STATED GOAL —
Can you copy out, word for word and nothing more, the records that start at the line containing "Replying to and Amending Mail (59, 37)" and end after the line containing "Sending and Receiving Mail (58, 24)"?

INPUT —
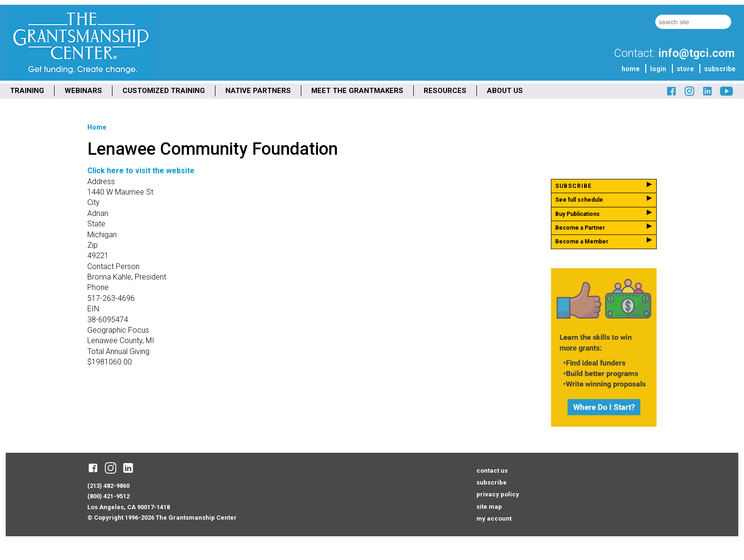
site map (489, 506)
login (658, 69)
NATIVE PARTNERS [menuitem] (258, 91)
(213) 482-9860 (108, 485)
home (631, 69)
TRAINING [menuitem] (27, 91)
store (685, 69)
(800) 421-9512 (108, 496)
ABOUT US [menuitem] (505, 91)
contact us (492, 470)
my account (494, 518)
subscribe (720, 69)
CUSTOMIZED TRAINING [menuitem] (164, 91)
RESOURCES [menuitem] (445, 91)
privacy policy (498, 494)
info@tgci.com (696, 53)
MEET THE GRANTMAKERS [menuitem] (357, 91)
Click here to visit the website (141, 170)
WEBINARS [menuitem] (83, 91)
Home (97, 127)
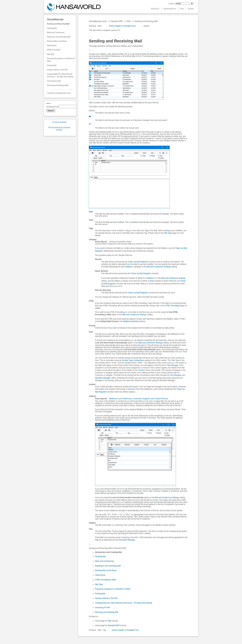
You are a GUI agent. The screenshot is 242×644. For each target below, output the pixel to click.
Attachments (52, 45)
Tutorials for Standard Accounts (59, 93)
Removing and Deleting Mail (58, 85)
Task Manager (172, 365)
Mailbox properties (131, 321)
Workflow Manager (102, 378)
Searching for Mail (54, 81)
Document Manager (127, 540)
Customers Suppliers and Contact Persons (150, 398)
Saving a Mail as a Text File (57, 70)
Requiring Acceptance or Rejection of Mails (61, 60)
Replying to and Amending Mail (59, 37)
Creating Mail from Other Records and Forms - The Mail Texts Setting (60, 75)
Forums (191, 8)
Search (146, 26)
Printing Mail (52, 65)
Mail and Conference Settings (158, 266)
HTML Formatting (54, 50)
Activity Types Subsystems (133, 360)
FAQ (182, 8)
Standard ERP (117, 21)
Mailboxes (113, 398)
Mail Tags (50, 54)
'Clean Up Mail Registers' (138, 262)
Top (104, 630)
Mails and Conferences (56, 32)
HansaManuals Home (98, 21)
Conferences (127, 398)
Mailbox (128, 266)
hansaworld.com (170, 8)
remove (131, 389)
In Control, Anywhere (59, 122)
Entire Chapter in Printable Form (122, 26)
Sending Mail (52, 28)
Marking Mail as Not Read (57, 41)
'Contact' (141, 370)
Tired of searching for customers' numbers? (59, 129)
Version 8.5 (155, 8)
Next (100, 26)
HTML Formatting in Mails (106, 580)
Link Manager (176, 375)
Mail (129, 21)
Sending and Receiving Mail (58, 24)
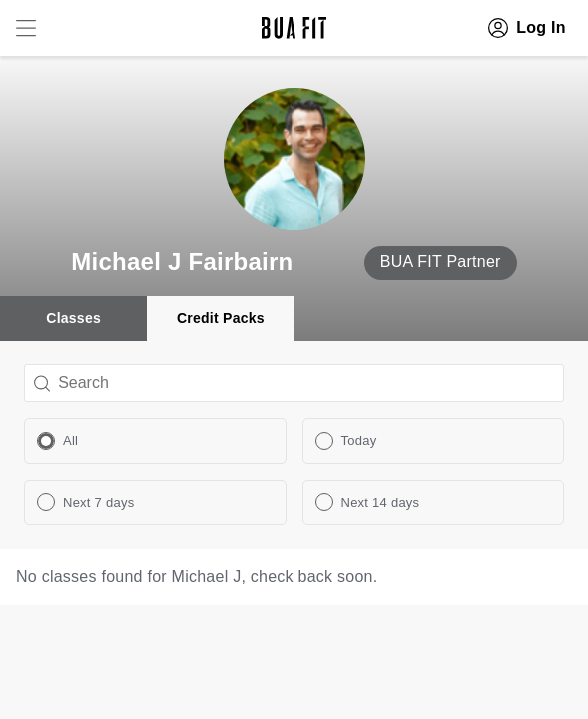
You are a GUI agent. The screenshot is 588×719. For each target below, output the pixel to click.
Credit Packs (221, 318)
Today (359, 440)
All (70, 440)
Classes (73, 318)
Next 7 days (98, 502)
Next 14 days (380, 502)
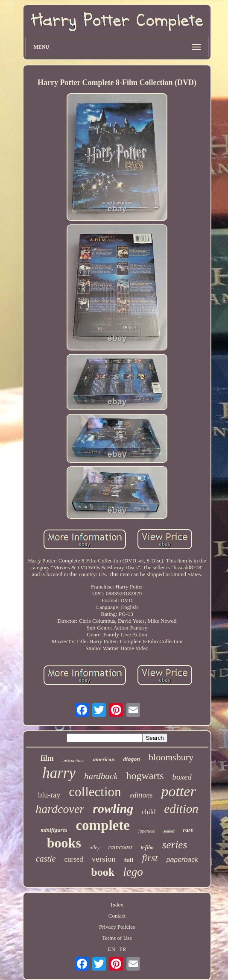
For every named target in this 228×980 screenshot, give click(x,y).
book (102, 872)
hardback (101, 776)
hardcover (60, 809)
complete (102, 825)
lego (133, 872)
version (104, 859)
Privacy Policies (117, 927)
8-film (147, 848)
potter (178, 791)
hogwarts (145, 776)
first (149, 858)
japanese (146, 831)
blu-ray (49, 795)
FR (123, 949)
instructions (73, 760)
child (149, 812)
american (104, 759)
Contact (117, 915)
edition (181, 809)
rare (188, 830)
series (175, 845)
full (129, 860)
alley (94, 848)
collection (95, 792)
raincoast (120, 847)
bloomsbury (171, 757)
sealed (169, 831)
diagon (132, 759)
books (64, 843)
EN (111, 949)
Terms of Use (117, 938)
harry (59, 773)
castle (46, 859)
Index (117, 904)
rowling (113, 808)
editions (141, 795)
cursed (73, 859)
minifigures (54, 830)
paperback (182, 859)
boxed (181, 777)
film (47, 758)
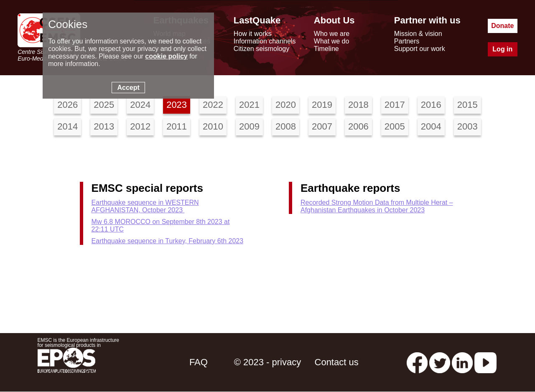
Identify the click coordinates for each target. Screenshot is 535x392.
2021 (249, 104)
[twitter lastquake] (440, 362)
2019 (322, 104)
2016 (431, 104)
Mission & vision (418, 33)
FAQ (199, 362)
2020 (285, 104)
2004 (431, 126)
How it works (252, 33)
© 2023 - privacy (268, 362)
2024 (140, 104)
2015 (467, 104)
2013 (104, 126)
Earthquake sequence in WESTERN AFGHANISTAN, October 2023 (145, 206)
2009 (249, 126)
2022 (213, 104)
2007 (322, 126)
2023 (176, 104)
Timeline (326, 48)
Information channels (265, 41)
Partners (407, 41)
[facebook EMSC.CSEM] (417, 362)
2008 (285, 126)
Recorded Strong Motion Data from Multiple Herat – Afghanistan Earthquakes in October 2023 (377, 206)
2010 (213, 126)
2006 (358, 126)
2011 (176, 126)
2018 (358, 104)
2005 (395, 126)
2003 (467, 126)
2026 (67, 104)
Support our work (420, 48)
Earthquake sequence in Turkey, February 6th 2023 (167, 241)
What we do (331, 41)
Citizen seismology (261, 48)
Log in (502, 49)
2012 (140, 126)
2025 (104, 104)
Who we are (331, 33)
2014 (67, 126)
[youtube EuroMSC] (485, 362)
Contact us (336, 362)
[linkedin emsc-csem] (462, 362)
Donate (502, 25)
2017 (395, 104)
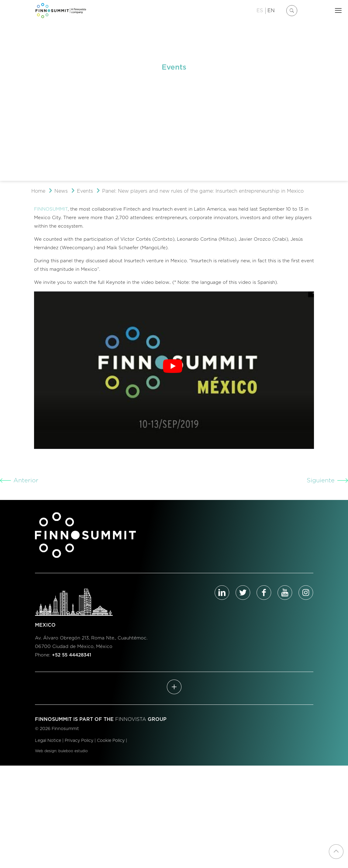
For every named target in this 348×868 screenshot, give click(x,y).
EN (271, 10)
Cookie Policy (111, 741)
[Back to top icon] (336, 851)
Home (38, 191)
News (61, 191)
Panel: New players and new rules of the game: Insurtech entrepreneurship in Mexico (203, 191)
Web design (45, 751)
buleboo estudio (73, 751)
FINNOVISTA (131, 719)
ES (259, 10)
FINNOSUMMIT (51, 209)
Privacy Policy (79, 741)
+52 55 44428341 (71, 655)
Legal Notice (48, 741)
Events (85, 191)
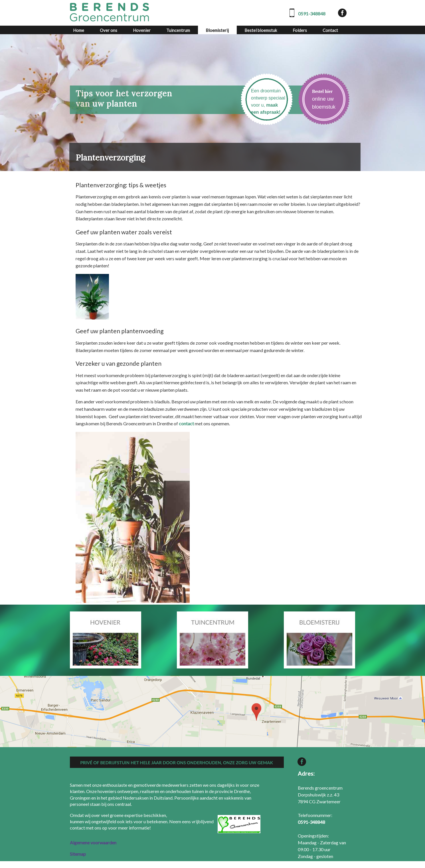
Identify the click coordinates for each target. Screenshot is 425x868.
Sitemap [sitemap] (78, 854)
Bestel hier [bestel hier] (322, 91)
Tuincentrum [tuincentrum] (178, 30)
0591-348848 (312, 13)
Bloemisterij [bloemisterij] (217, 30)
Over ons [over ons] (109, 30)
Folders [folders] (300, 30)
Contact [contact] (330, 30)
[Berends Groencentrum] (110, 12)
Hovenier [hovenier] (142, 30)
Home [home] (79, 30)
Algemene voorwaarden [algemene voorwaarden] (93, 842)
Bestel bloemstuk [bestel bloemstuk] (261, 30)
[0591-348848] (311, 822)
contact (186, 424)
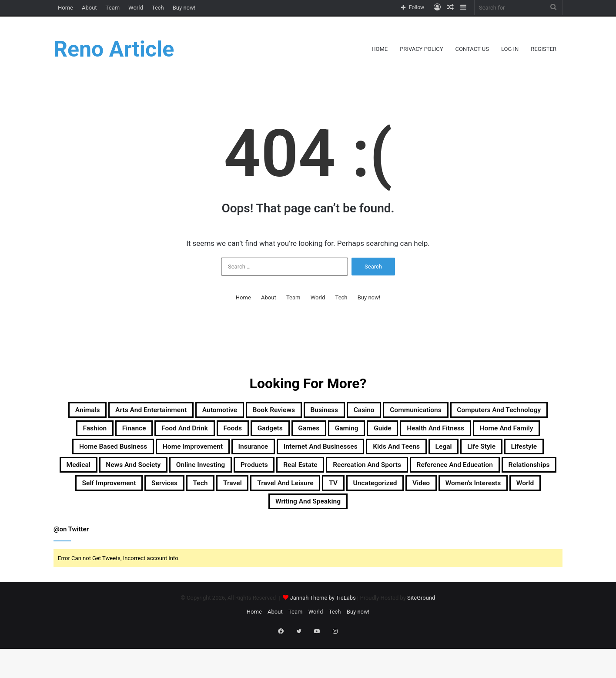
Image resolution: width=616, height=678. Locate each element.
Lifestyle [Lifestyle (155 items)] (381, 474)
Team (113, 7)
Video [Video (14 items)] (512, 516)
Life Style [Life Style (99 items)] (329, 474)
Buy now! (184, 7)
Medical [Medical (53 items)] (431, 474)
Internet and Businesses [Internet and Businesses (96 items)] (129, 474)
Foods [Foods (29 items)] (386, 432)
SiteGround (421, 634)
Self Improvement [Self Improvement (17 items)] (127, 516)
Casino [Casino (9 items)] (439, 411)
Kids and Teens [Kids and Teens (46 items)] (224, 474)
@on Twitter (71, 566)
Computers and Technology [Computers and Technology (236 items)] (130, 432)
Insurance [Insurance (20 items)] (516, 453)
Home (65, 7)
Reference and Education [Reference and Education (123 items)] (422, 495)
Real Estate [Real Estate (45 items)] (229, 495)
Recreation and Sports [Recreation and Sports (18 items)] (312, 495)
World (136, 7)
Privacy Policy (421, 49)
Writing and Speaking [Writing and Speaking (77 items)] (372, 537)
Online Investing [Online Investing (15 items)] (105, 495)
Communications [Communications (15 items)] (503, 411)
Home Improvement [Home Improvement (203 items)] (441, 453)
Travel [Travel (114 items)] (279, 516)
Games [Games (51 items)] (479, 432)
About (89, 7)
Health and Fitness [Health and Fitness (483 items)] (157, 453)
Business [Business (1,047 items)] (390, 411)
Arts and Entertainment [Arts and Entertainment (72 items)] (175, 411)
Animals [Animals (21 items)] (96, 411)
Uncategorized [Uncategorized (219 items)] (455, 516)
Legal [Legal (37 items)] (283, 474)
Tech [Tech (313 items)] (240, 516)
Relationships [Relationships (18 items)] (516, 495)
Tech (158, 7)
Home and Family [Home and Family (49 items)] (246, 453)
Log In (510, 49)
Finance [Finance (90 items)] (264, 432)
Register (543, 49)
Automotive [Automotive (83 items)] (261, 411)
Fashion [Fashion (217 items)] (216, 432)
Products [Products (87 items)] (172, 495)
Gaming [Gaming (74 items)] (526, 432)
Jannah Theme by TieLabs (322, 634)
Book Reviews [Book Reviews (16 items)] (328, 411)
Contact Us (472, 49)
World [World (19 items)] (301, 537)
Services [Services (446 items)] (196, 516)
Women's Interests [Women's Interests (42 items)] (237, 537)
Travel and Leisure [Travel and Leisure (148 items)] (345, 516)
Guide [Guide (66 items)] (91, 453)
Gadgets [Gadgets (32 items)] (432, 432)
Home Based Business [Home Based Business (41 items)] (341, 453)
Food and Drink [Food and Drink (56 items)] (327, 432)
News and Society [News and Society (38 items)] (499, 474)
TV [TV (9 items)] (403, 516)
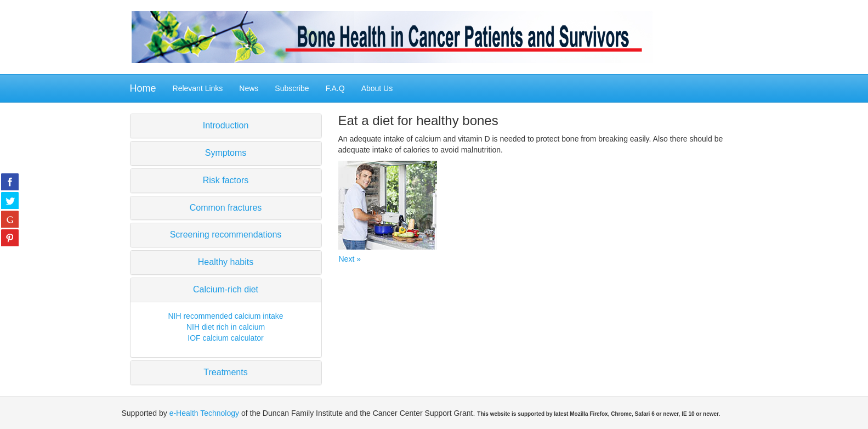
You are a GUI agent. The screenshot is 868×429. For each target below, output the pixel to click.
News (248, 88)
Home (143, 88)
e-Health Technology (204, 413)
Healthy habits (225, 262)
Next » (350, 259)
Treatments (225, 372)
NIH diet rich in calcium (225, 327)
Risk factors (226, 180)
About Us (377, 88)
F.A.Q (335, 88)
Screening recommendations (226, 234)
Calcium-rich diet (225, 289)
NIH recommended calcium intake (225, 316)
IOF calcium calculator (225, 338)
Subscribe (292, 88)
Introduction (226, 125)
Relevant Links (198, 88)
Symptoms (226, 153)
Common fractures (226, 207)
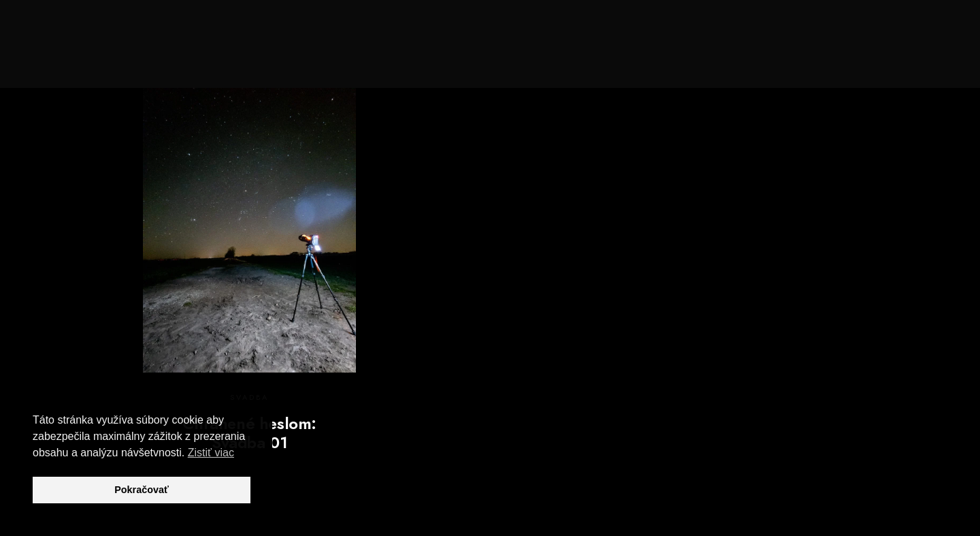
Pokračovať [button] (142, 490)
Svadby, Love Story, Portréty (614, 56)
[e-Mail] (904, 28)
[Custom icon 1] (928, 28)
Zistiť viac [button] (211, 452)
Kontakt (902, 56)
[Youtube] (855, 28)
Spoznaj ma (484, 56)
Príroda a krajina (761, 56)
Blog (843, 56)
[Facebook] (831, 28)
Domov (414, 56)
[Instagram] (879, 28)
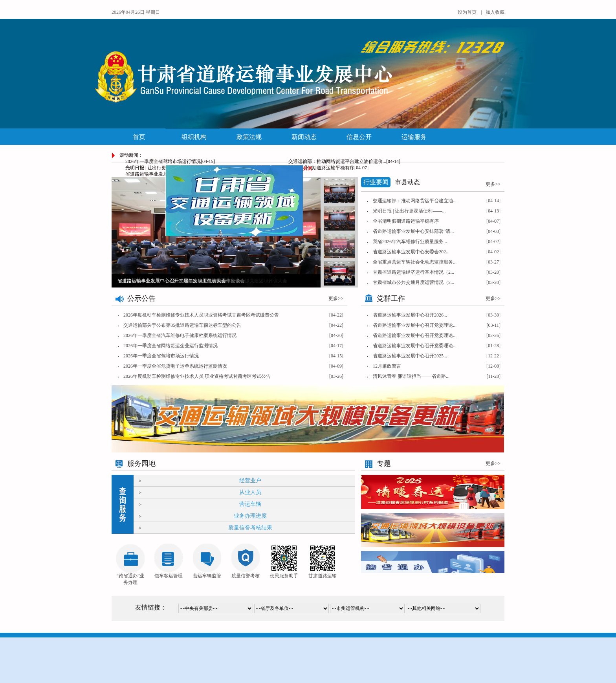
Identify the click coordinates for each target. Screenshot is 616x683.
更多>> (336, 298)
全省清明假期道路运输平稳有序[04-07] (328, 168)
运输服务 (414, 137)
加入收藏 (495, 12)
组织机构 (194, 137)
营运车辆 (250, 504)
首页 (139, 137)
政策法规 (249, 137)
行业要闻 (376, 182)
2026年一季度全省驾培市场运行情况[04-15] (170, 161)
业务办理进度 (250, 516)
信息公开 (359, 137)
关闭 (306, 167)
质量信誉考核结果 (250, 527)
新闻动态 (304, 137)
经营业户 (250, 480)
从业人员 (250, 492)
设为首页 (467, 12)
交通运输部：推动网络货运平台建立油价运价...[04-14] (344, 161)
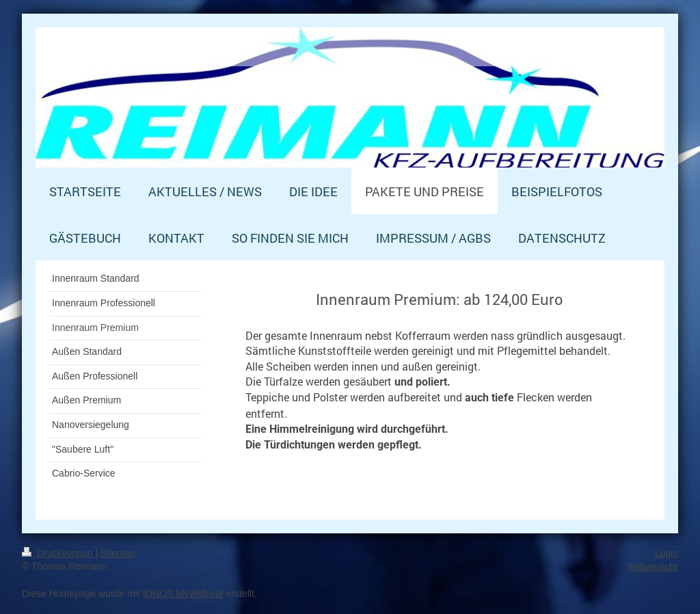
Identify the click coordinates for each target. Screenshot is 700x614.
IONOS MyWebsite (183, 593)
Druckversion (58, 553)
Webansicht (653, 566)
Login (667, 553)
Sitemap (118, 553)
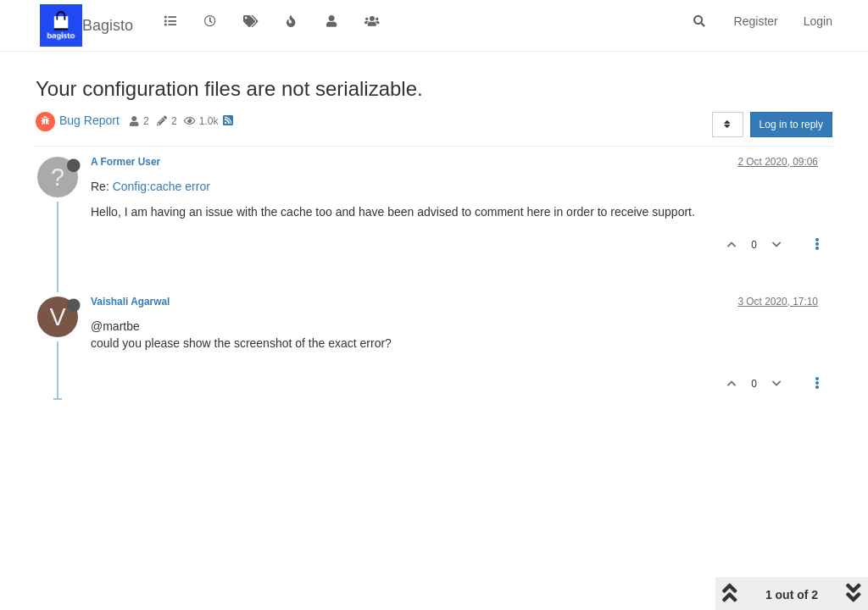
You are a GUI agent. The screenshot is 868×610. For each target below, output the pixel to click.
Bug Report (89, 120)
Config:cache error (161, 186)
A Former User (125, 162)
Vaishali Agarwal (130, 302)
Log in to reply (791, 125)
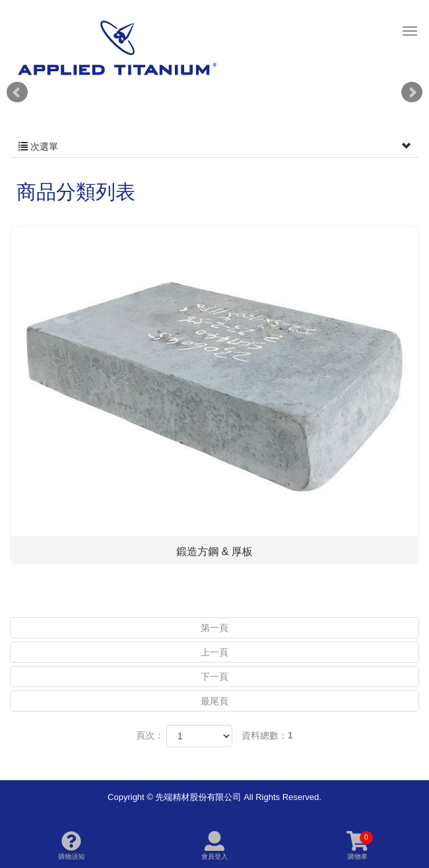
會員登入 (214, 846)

RESPONSE TO THIS TASK —
Replying to and Amending Mail (59, 37)
Creating Mail from Other Records and Forms - The Mail Texts Setting (60, 75)
Forums (191, 8)
Search (146, 26)
Printing Mail (52, 65)
Mail and Conference Settings (158, 266)
HTML Formatting (54, 50)
Activity Types Subsystems (133, 360)
FAQ (182, 8)
Standard ERP (117, 21)
Mailboxes (113, 398)
Mail Tags (50, 54)
'Clean Up Mail Registers' (138, 262)
Top (104, 630)
Mails and Conferences (56, 32)
HansaManuals Home (98, 21)
Conferences (127, 398)
Mailbox (128, 266)
hansaworld.com (170, 8)
remove (131, 389)
In Control, Anywhere (59, 122)
Entire Chapter in Printable Form (122, 26)
Sending Mail (52, 28)
Marking Mail as Not Read (57, 41)
'Contact' (141, 370)
Tired of searching for customers' numbers? (59, 129)
Version 8.5 (155, 8)
Next (100, 26)
HTML Formatting in Mails (106, 580)
Link Manager (176, 375)
Mail (129, 21)
Sending and Receiving Mail (58, 24)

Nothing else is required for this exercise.